You are viewing a plain text version of this content. The canonical link for it is here.
Posted to solr-user@lucene.apache.org by kmf <kf...@gmail.com> on 2010/12/06 18:02:25 UTC

DIH - rdbms to index confusion

I'm new to solr (and indexing in general) and am having a hard time making
the transition from rdbms to indexing in terms of the DIH/data-config.xml
file.  I've successfully created a working index (so far) for the simple
queries in my db, but I'm struggling to add a more "complex" query.  When I
say simple I mean one or two tables and when I say complex I'm referring to
3 plus.

I have a table that contains the data values I'm wanting to return when
someone makes a search.  This table has, in addition to the data values, 3
id's (FKs) pointing to the data/info that I'm wanting the users to be able
to search on (while also returning the data values).

The general rdbms query would be something like:
select f.value, g.gar_name, c.cat_name from foo f, gar g, cat c, dub d
where g.id=f.gar_id
and c.id=f.cat_id
and d.id=f.dub_id

I tried following the item_category entity used in the DIH example here:
http://wiki.apache.org/solr/DataImportHandler#Full_Import_Example
and am struggling to get it to work.
 
My current attempt looks like (entity translated to the above rdbms query):
<dataConfig>
   <dataSource .... />
   <document>
     <entity ...simple query-working for main entity, cat>
	<field ... />
     
         <entity name="foo" query="SELECT gar_id FROM foo
                                     WHERE cat_id='${cat.id}'">     
        <entity name="gar" query="SELECT name FROM gar                 
                                    WHERE id='${f.gar_id}'">                     
          <field column="name" name="g_name" />
        </entity>                                                                                                   
        <entity name="dub" query="SELECT name FROM dub                                 
                                         WHERE id='${f.dub_id}'">
          <field column="name" name="dub_name" />
        </entity>       
        <field column="value" name="f_value" />
        </entity>   

....other working entities
</entity>
</document>
</dataConfig>

I'm getting some of the data/info back, but it's not what I am expecting. 
I'm hoping for/expecting a document/record to look like:
cat_name 1 : g_name 1 : dub_name 1 : f_value 1
cat_name 1 : g_name 1 : dub_name 2 : f_value 2 
cat_name 1 : g_name 2 : dub_name 1 : f_value 1
cat_name 1 : g_name 2 : dub_name 2 : f_value 2 
cat_name 2 : g_name 1 : dub_name 1 : f_value 1
cat_name 2 : g_name 1 : dub_name 2 : f_value 2 
cat_name 2 : g_name 2 : dub_name 1 : f_value 1
cat_name 2 : g_name 2 : dub_name 2 : f_value 2 

(All but the values are showing up in the index in some form)

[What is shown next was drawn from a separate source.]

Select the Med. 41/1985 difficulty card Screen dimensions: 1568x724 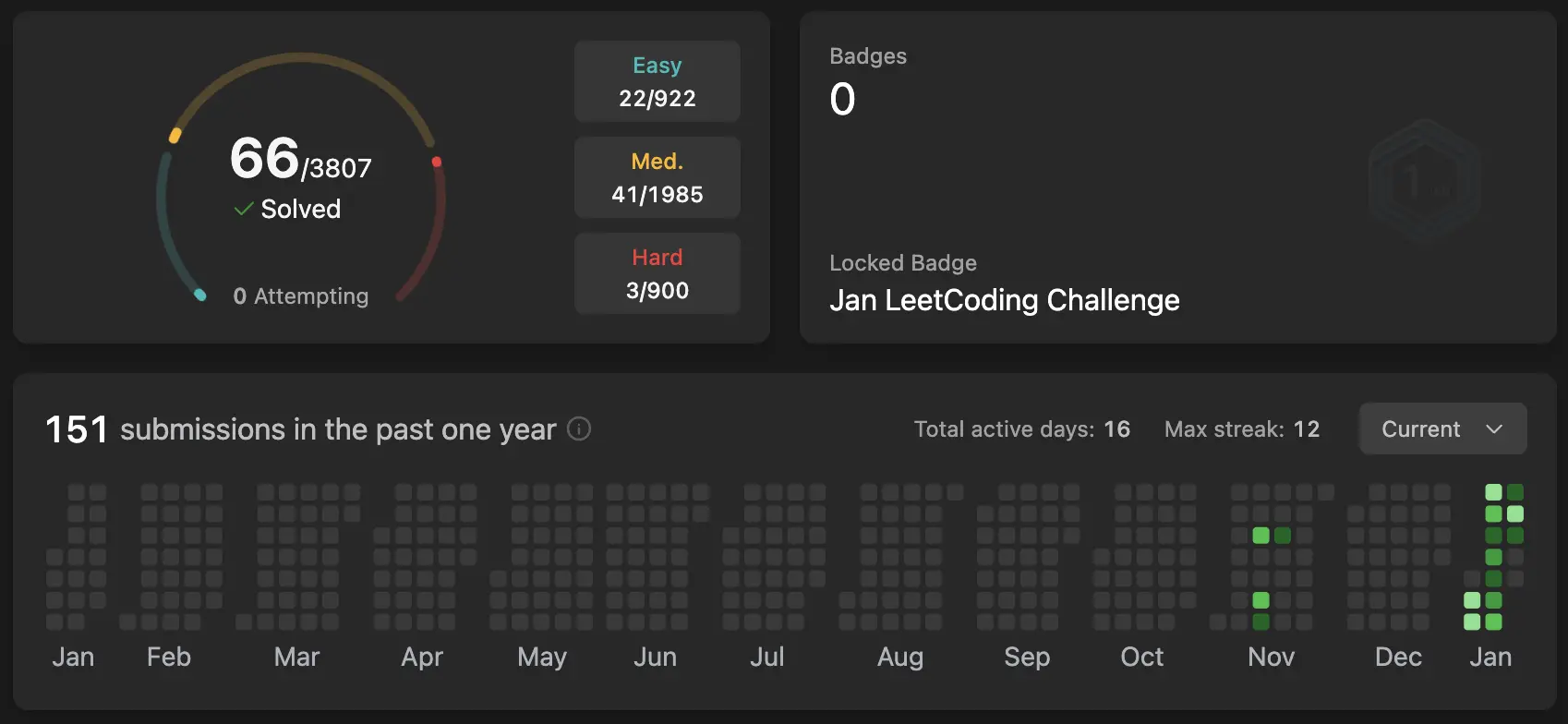[x=657, y=177]
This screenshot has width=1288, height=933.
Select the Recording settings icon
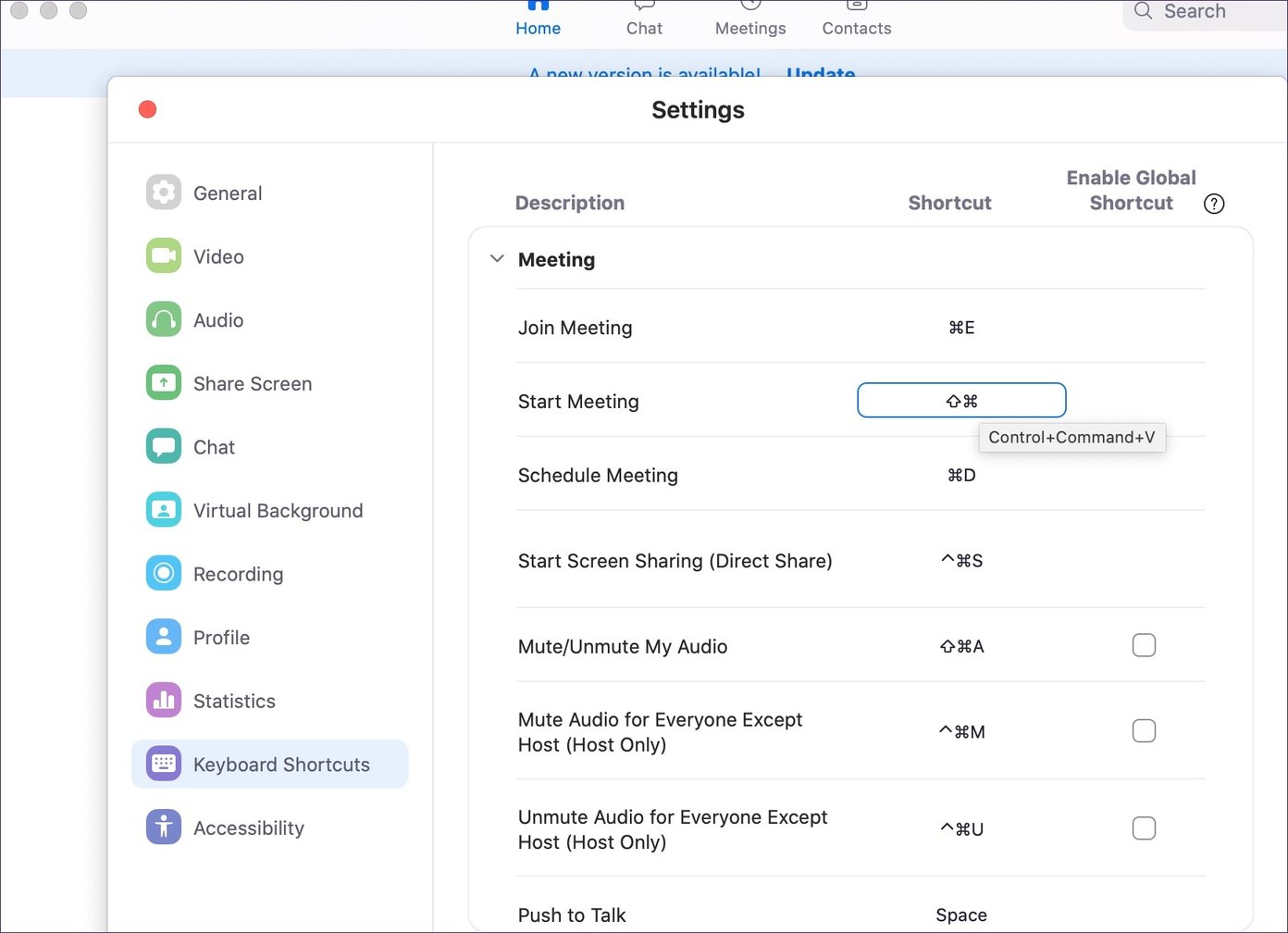click(x=164, y=574)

Any suggestions on where my logic is failing?

Thanks

-- 
View this message in context: http://lucene.472066.n3.nabble.com/DIH-rdbms-to-index-confusion-tp2028543p2028543.html
Sent from the Solr - User mailing list archive at Nabble.com.

Re: DIH - rdbms to index confusion

Posted by Stefan Matheis <ma...@googlemail.com>.
Hi,

have a look at the mysql-query-log - it will tell you what queries are
executed from the solr dih. so you'll see which variables are empty/not set
as expected and therefore maybe missing in the result.

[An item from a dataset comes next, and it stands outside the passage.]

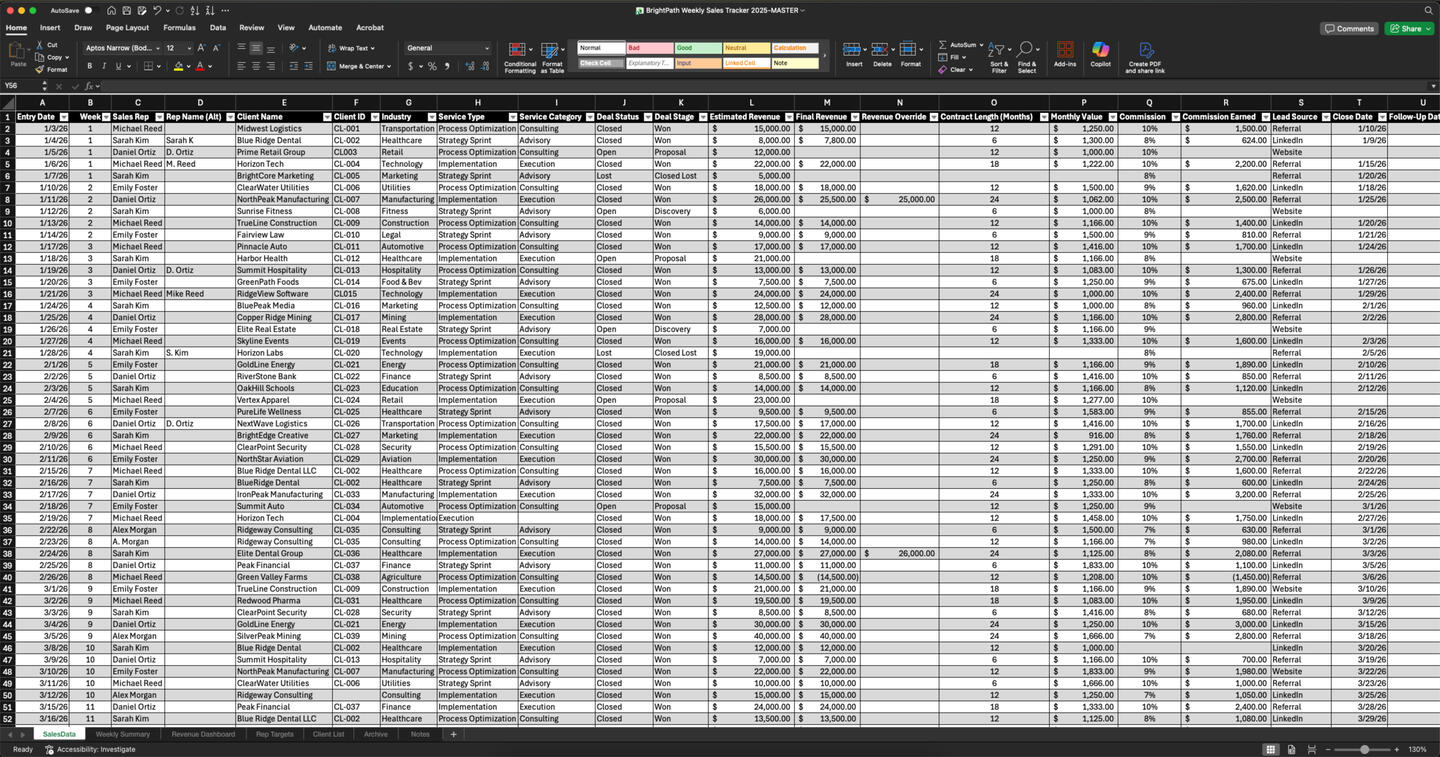Click the green Share button
Image resolution: width=1440 pixels, height=757 pixels.
point(1409,28)
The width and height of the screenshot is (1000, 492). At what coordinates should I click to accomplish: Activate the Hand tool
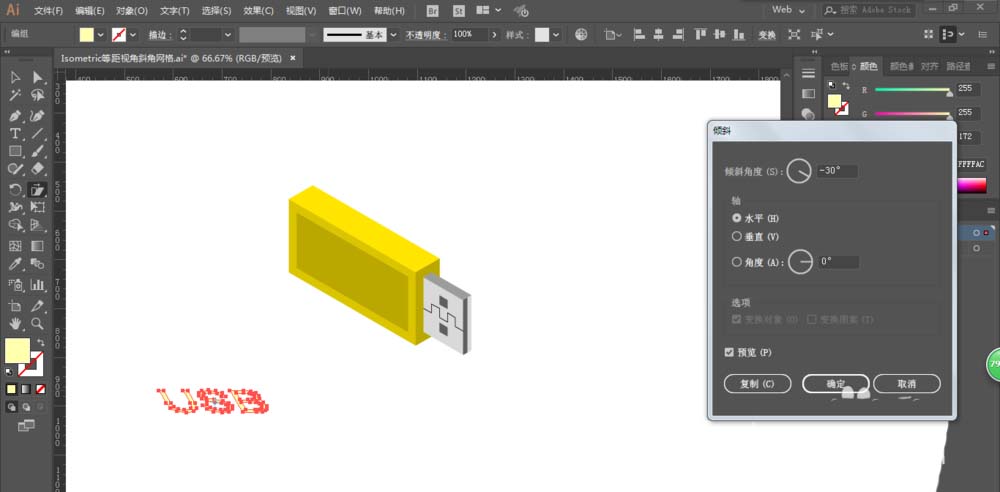click(15, 324)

otherwise (for the rest of the list) it would be easier to help you, when
you're using real queries and not pseudo-queries :)

Regards
Stefan

Re: DIH - rdbms to index confusion

Posted by kmf <kf...@gmail.com>.
I'm not understanding this response.  My main table does have a one to many
relationship with the other tables.  What should I be anticipating/wanting
for each document if I want to return to the user the values while allowing
them to search on the other terms?  

Thanks.
-- 
View this message in context: http://lucene.472066.n3.nabble.com/DIH-rdbms-to-index-confusion-tp2028543p2030456.html
Sent from the Solr - User mailing list archive at Nabble.com.

Re: DIH - rdbms to index confusion

Posted by Alexey Serba <as...@gmail.com>.
> I have a table that contains the data values I'm wanting to return when
> someone makes a search.  This table has, in addition to the data values, 3
> id's (FKs) pointing to the data/info that I'm wanting the users to be able
> to search on (while also returning the data values).
>
> The general rdbms query would be something like:
> select f.value, g.gar_name, c.cat_name from foo f, gar g, cat c, dub d
> where g.id=f.gar_id
> and c.id=f.cat_id
> and d.id=f.dub_id
>
You can put this general rdbms query as is into single DIH entity - no
need to split it.

You would probably want to split it if your main table has one to many
relation with other tables, so you can't retrieve all the data and
have single result set row per Solr document.